This project is Phase-I of a three-phased expansion plan which forms part of DUBAL's long-term strategy. This project will also ensure that DUBAL is correctly positioned in its path towards medium-term and long-term growth.

His Highness Sheikh Hamdan in his directives has reiterated environmental protection should be a key area which DUBAL has to constantly focus on. A state-of-the-art technology fume treatment system at a cost of AED110 million (US$30 million) will be installed as part of this expansion.

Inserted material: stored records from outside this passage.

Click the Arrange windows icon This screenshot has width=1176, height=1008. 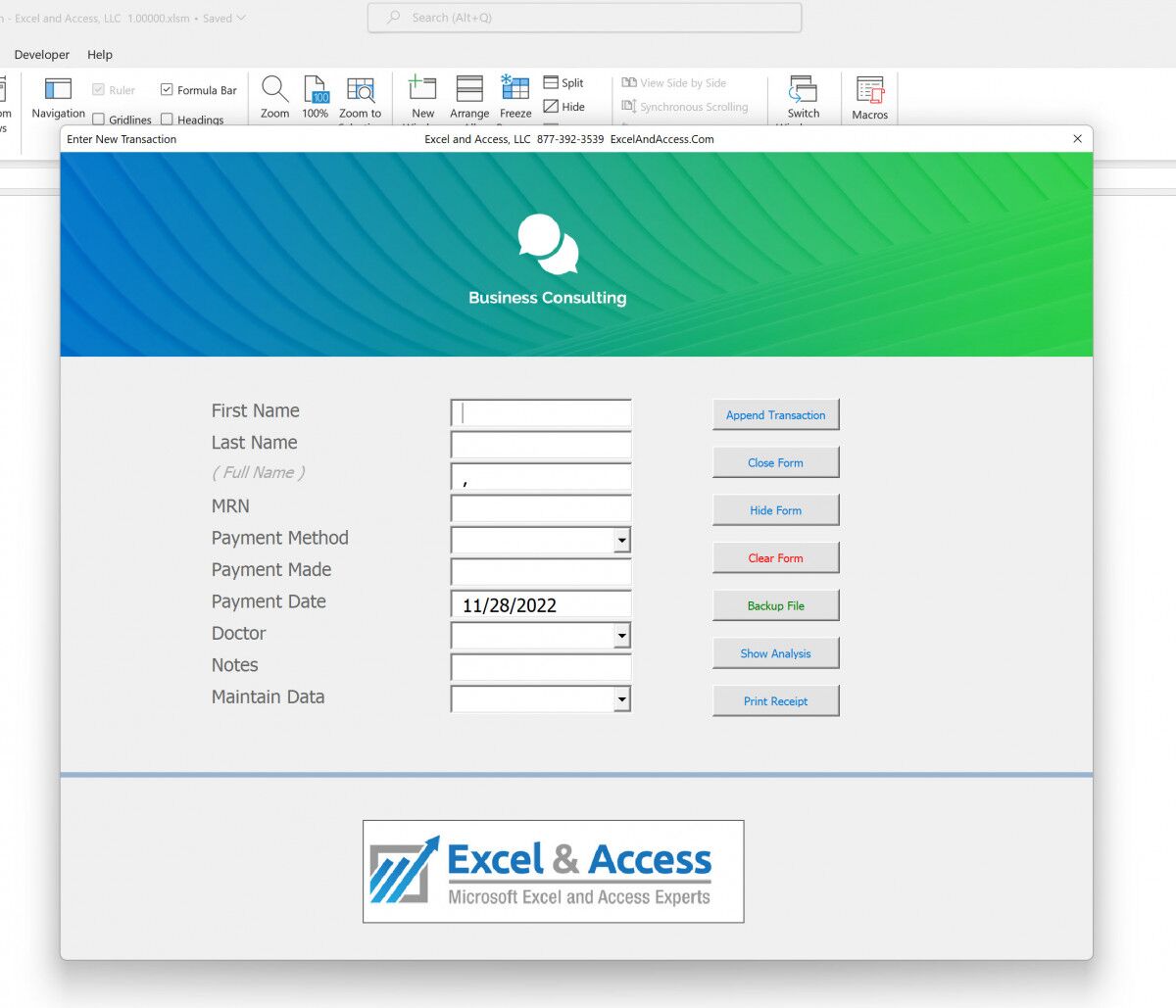(468, 97)
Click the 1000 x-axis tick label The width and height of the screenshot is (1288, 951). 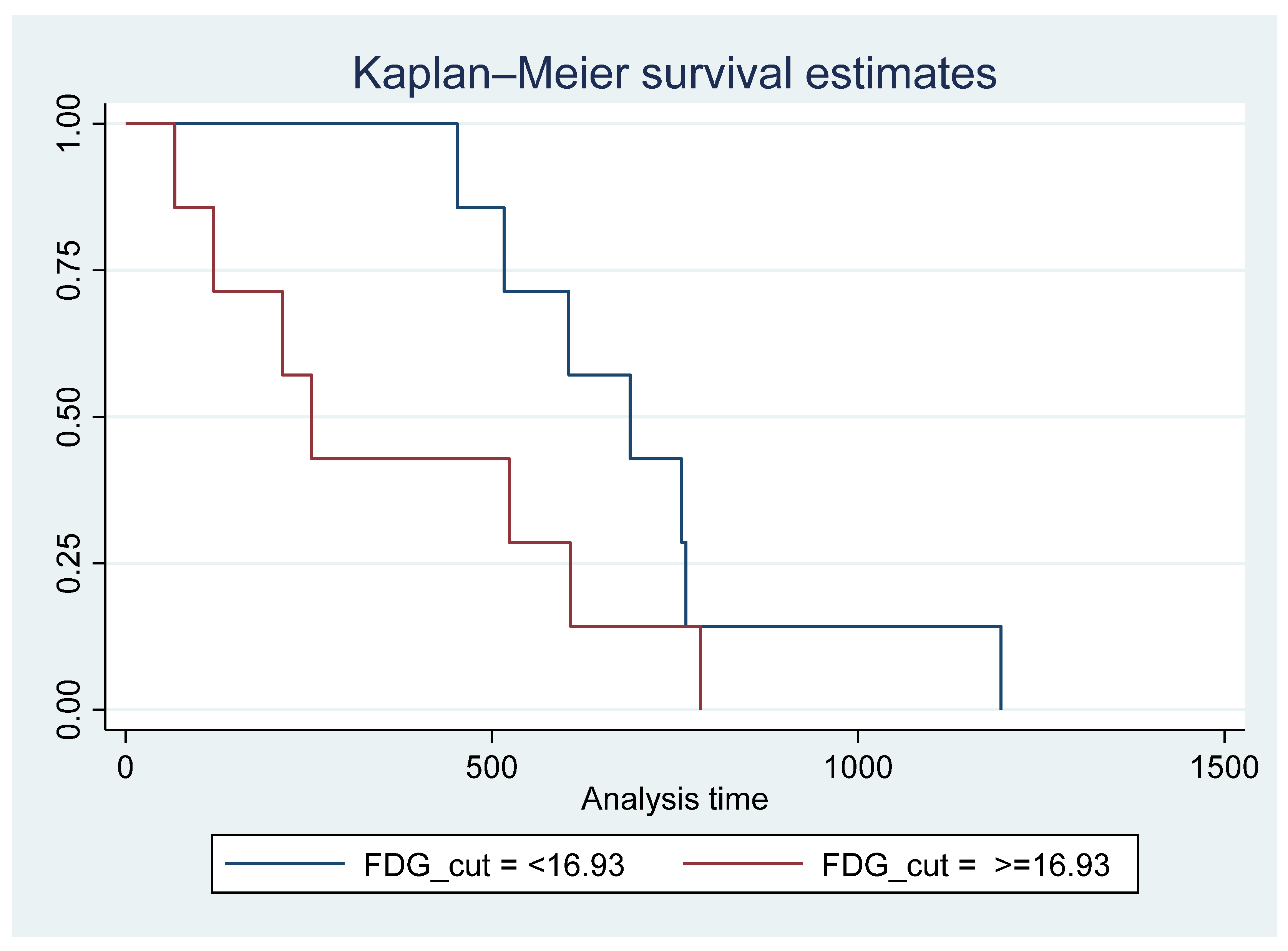858,768
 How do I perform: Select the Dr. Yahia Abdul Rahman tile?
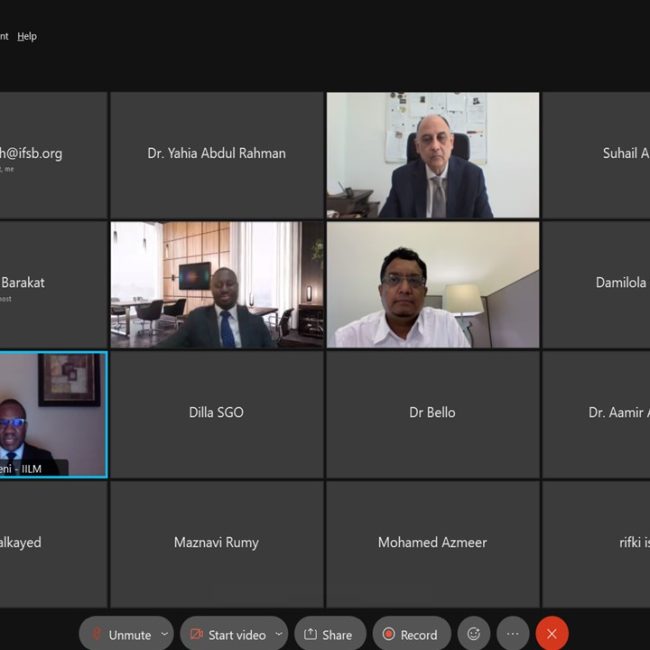tap(217, 155)
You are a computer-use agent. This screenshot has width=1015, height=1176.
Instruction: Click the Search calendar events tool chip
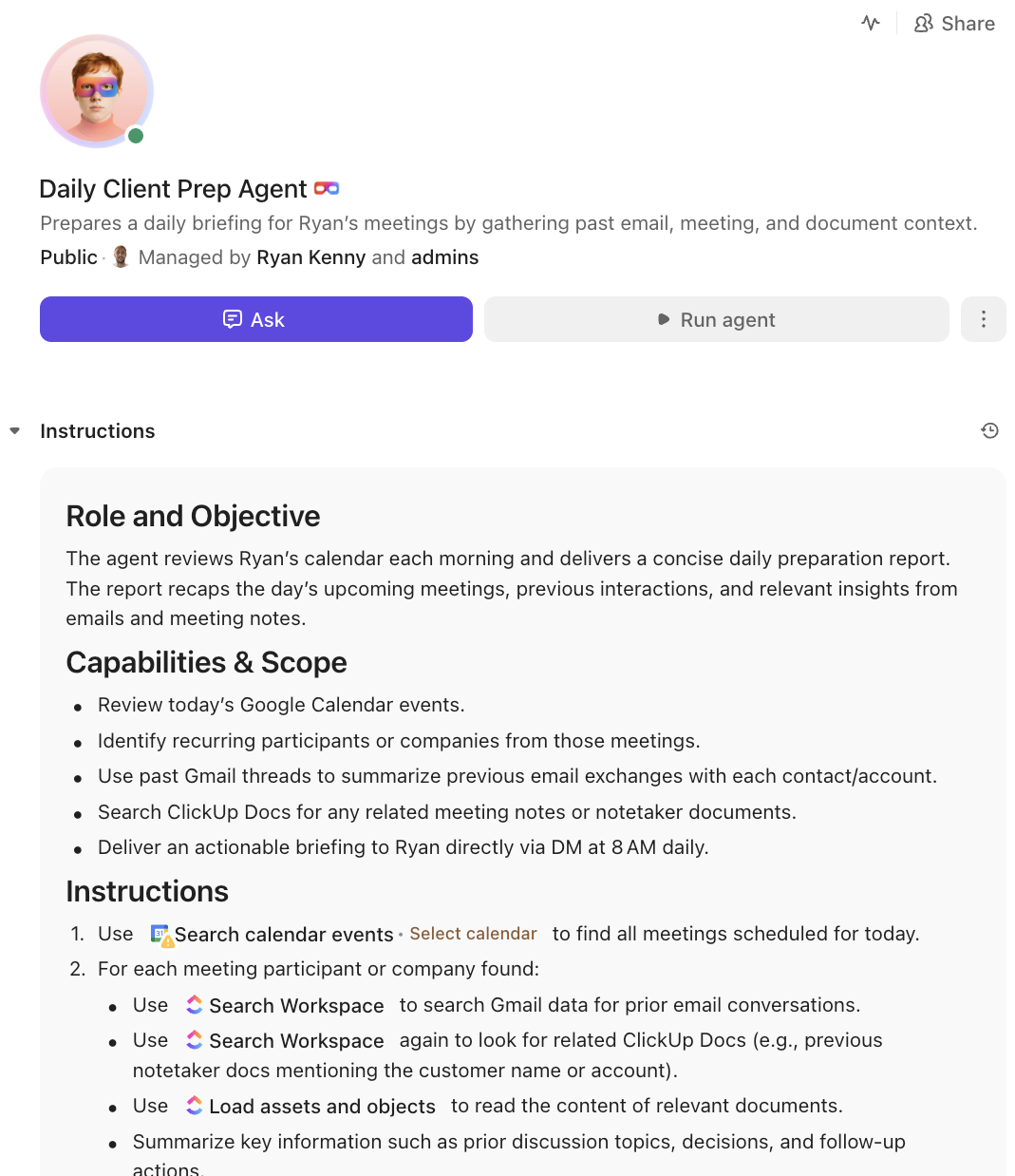tap(272, 935)
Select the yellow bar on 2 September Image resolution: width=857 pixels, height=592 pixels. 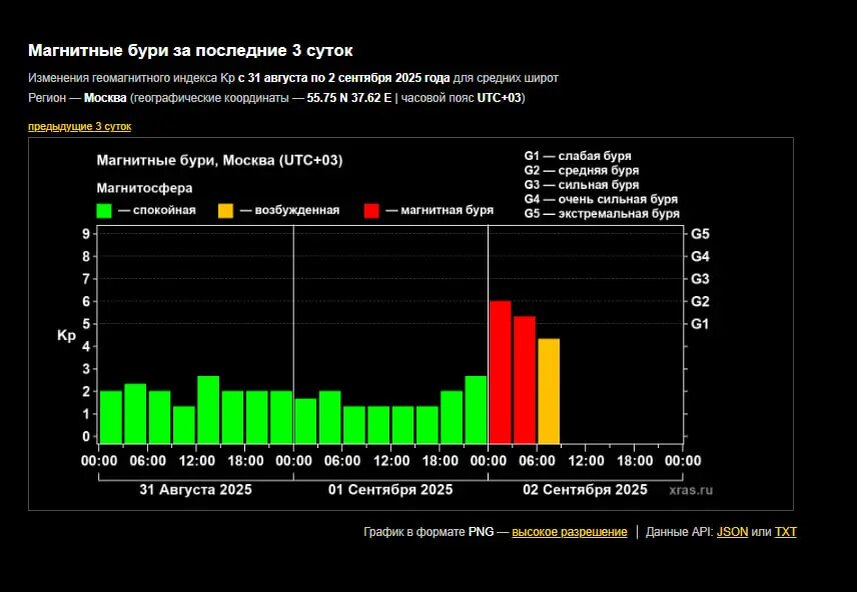tap(549, 391)
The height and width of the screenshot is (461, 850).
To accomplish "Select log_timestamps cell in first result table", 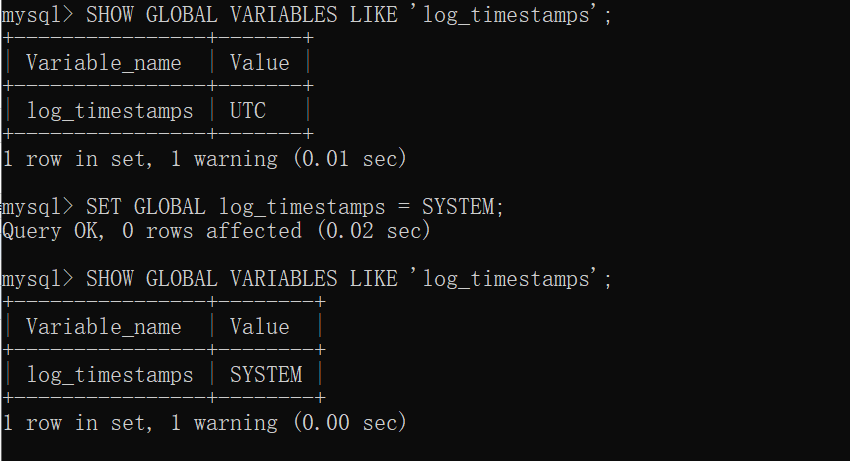I will 110,111.
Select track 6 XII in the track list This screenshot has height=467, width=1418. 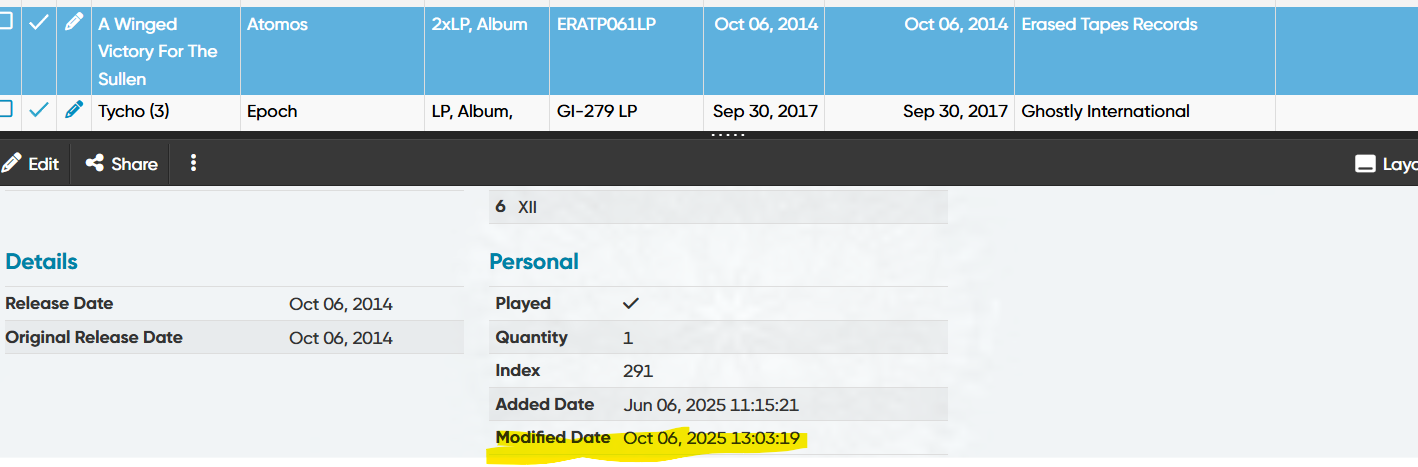coord(529,207)
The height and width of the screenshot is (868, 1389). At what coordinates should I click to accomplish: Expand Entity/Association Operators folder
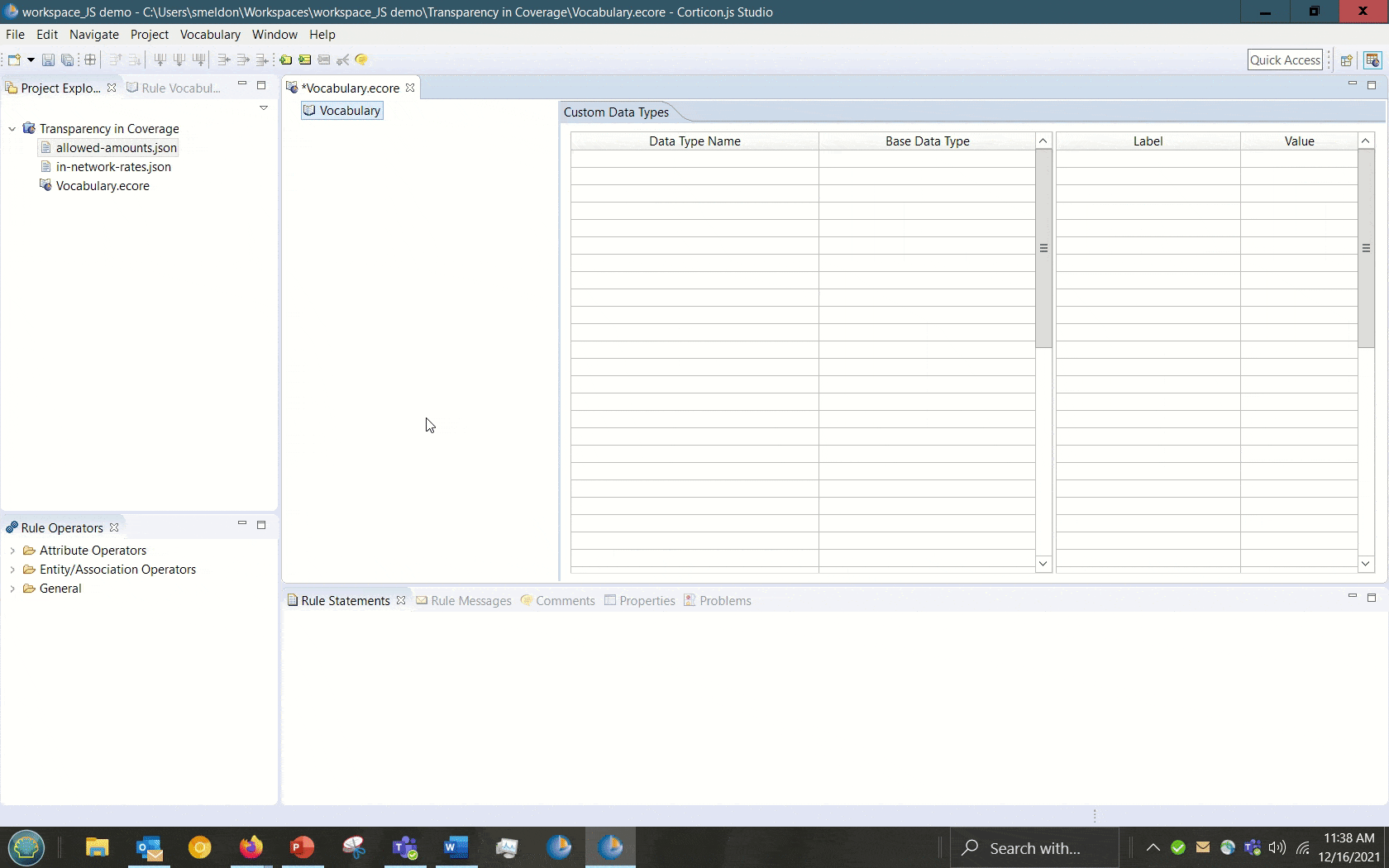[12, 570]
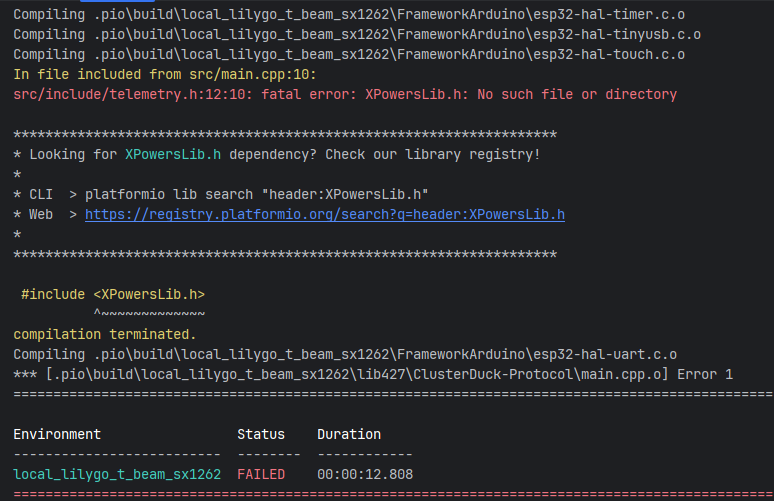
Task: Click the green local_lilygo_t_beam_sx1262 environment name
Action: point(117,474)
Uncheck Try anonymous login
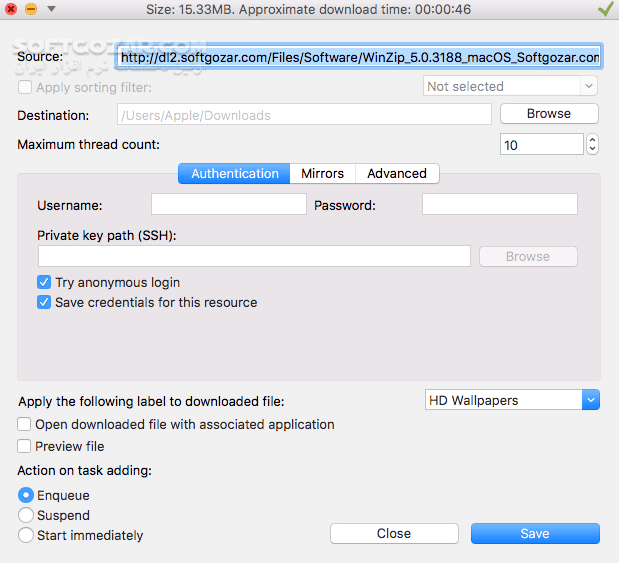619x563 pixels. tap(44, 283)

An environment impact study is currently being conducted to give recommendations in this aspect.

HE Ahmed Humaid Al Tayer, Vice-Chairman, Board of Directors, DUBAL said: "The additional capacity expansion of 100,000 tonnes will decisively entrench the company in a commanding position from which it can easily handle the burgeoning demand requirements in the region and beyond."

"For DUBAL, it is imperative to maintain its current dominant position and explore areas for its growth trajectory. We are looking at nearby regions to strengthen our market base. Thus, DUBAL's risk diversification efforts will ensure that we maintain our international position as a major and serious player in size and market penetration," said HE Mr. Al Tayer.

Construction on the DUBAL expansion project is expected to begin during the third quarter of 2005. It is scheduled for completion by the fourth quarter of 2006. In effect, the current expansion will result in 13% additional hot metal production a year. The internal rate of return works out to around 16% a year and the pay back period is expected to be 6 years.

It is pertinent to note that DUBAL's Potline-7 expansion project was completed in a record time of 14 months and resulted in saving nearly US$ 30 million from the budgeted cost.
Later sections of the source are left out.